Song by Osvaldo Farrés
- Language: Spanish
- English title: Perhaps, Perhaps, Perhaps
- Genre: Popular
- Songwriter: Osvaldo Farrés

= Quizás, Quizás, Quizás =

1947 song by Cuban songwriter Osvaldo Farrés

"Quizás, quizás, quizás", sometimes known simply as "Quizás" (/es-419/; "Perhaps"), is a popular song by the Cuban songwriter Osvaldo Farrés. Farrés wrote the music and original Spanish lyrics for the song which became a hit for Bobby Capó in 1947.

==English version==
English lyrics for "Perhaps, Perhaps, Perhaps" were made by Joe Davis from the original Spanish version.
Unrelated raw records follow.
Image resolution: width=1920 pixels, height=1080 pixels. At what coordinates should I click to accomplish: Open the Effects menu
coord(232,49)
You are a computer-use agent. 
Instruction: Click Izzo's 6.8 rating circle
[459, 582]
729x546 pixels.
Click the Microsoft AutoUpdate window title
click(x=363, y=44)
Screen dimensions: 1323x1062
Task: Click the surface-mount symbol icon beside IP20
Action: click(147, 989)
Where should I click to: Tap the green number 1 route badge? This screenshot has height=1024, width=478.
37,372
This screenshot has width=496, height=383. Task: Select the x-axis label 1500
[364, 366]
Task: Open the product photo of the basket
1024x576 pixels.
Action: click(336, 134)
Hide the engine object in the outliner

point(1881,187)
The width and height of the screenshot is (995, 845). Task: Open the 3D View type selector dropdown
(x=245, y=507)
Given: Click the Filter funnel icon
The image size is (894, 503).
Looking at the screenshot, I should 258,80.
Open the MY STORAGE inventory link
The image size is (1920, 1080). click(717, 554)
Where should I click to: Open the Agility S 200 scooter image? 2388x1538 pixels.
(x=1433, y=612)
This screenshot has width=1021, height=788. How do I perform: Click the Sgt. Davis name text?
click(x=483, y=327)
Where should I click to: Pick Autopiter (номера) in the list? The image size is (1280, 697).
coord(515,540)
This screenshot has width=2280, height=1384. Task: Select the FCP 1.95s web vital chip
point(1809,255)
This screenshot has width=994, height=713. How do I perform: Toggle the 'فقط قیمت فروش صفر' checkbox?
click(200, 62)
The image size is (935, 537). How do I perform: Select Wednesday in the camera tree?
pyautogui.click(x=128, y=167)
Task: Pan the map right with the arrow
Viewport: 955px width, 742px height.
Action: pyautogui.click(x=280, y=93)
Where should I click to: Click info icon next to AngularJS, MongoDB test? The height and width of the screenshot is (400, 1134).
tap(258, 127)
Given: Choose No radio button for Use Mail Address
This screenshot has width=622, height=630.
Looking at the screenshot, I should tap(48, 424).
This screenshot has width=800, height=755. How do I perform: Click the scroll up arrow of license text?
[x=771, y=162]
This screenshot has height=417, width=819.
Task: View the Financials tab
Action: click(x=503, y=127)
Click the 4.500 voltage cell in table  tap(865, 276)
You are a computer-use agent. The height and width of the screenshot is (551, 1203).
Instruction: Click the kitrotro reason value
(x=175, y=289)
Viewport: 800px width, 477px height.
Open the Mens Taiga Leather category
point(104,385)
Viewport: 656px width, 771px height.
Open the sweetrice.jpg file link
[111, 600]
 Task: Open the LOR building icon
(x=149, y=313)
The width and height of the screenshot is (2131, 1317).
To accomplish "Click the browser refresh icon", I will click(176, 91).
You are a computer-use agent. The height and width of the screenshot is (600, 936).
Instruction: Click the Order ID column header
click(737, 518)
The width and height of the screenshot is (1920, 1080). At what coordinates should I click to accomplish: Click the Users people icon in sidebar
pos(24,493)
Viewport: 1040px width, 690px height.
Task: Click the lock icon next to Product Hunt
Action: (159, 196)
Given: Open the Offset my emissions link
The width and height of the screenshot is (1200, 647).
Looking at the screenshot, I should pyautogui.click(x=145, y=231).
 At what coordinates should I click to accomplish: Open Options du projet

That English version was first recorded by Desi Arnaz in 1948 (RCA).

==French version==
The French lyrics, Qui sait, qui sait, are by Jacques Larue, with a slightly different meaning. The story is about a man wondering if the flirting of his girlfriend while dancing with an unknown man will have impact on their relationship: "Who knows?". It has been first recorded by Luis Mariano in 1948, on a single for His Master's Voice.

==Cover versions==

Notable cover versions include:
- 1951: Bing Crosby recorded the song with the Bando da Lua on February 5, 1951, for Decca Records.
- 1953: Xavier Cugat
- 1955: Fairuz [in Arabic, titled Murafrif-ud-Dalāli (مرفرف الدلال)]
- 1957: Perez Prado
- 1958: Nat King Cole regularly performed the song. His version appeared on his 1958 album Cole Español and frequently appeared in the 2000 film In the Mood for Love.
- 1958: Caterina Valente
- 1960: Connie Francis, with the A-side Granada. It was released in Spain and both songs reached No. 7 there.
- 1960: The Ames Brothers with orchestra under the direction of Juan Garcia Esquivel
- 1960: Los Panchos recorded a version with Johnny Albino.
- 1963: Cliff Richard and The Shadows on their album When in Spain
- 1964: Celia Cruz
- 1965: Doris Day recorded the English version of the song, released on her album Latin for Lovers. This cover was later used in the 1992 film Strictly Ballroom.
- 1971: Dennis Brown made the English version the opening song of his second studio album If I Follow My Heart
- 1996: Cake covered the English version on their album Fashion Nugget
- 2000: Mari Wilson sang it for the titles of the television series Coupling.
- 2008: Halie Loren released a version on her album They Oughta Write a Song, using the English and Spanish lyrics.
- 2009: The Pussycat Dolls on their album Doll Domination.
- 2010: Gaby Moreno released a single simply titled "Quizás".
- 2013: Andrea Bocelli released a version with Jennifer Lopez.
- 2017: Gregory Porter on his album Nat King Cole & Me.
- 2022: Arthur Hanlon with Debi Nova.
- 2024: Michael Bublé on his album The Best of Bublé.